Task details
Leaving out the pictures, please reproduce exactly and only the lines from the one that contains "This screenshot has height=458, width=825." through the last line below.
[Start of section]
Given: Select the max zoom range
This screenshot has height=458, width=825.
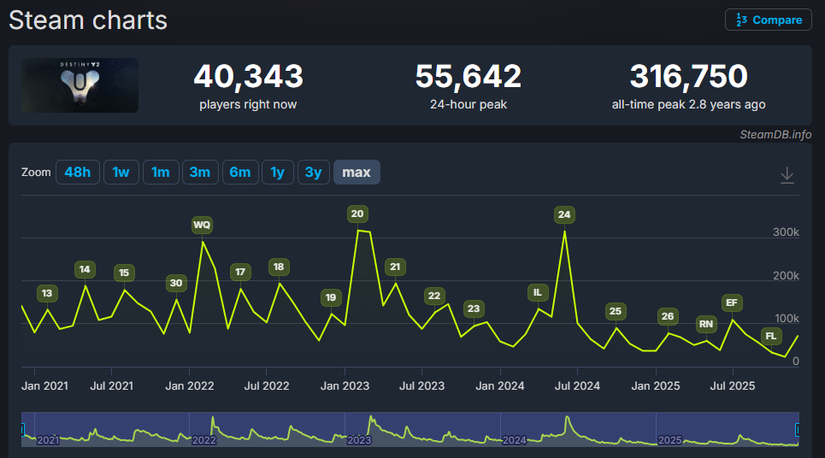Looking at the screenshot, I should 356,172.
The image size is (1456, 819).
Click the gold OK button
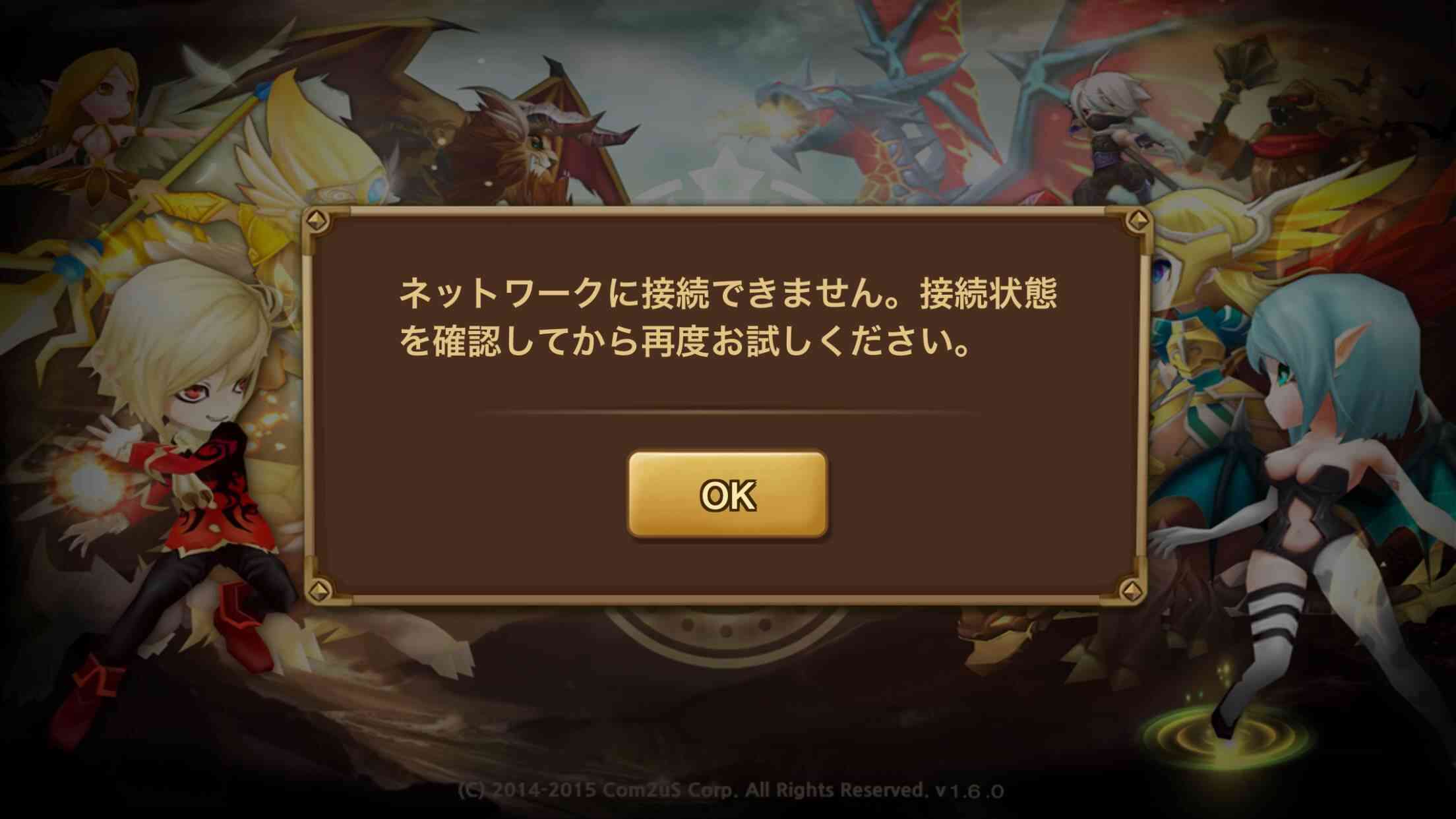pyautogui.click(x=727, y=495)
[End of section]
Response below
This screenshot has height=458, width=825.
Looking at the screenshot, I should 356,172.
The image size is (1456, 819).
Click the gold OK button
pyautogui.click(x=727, y=495)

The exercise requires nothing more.